Tapi tidak. Jiwa Nira yang tua masih perlu bangsat keparat. Ia teguh pada pendirian. Dia selalu mempertanyakan hal-hal di sekitarnya. Dia selalu mencari kebenaran yang benar-benar merupakan kebenaran. Dan dalam proses itu ia bersikap bangsat dan keparat. Ia tidak peduli adat dan kesopanan. Ia tidak mau berkompromi dengan penyeragaman sikap.

Dan jadilah Nira seorang musuh masyarakat. Akibat jiwanya yang tua bangsat dan keparat. Untunglah ia masih memiliki karya. Jadi orang segan membunuh dirinya di tempat. Tapi selebihnya ia hanya dibiarkan. Dengan perasaan enggan. Dan selebihnya ia dibiarkan kelaparan. Agar binasa dan mati.

Tapi Tuhan menyayangi semua makhluknya. Yang tua dan bangsat keparat sekalipun. Jadi Nira tidak pernah kelaparan. Sekalipun seluruh dunia menginginkan dirinya begitu. Karena ia adalah sebuah gangguan. Enyahkan enyahkan enyahkan. Orang yang berbeda perlu dienyahkan. Atau setidaknya perlu dirusak. Perbedaan perlu dirusak dan dipatahkan.

Jadi suatu hari. Ketika Nira merasa sedikit ringan.
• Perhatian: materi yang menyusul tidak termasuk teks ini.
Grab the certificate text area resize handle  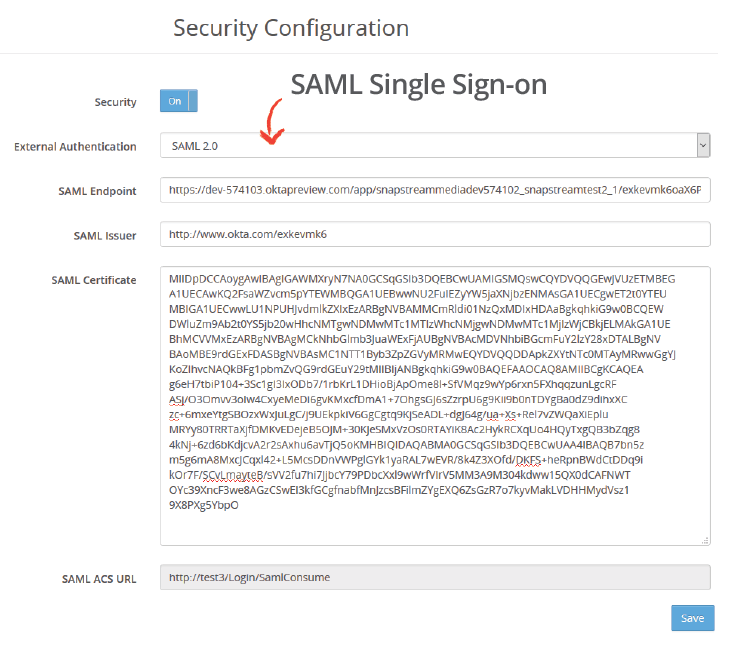706,540
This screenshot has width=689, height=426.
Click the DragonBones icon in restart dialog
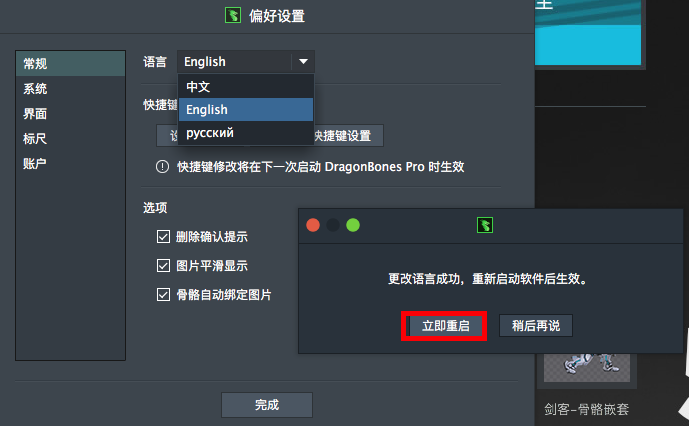point(485,225)
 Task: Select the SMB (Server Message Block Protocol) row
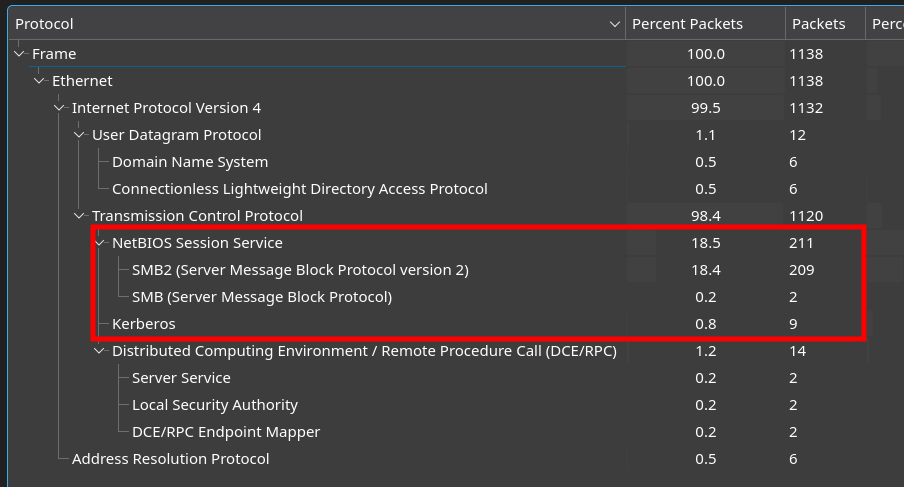pos(262,297)
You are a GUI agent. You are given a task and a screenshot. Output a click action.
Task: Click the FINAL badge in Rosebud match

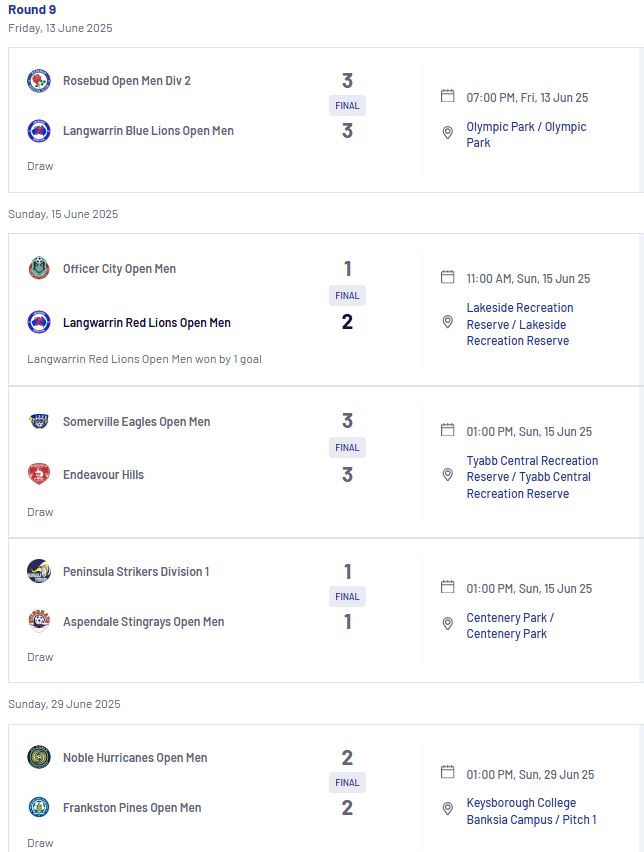347,105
Sedikit bahagia melihat karyanya lumayan berkembang. Keluarganya menghubunginya. Katanya pada Nira,

“Atasanmu memberitahu kau gila. Apa yang terjadi?”

Nira terdiam. Matanya mengosong. Ia hanya dapat tercenung. Jiwa tua bangkanya pun tak berkutik. Terkejut dan tertohok. Sebegitunyakah orang perlu keseragaman? Tidak adakah ruang untuk satu pun perbedaan. Satu pun?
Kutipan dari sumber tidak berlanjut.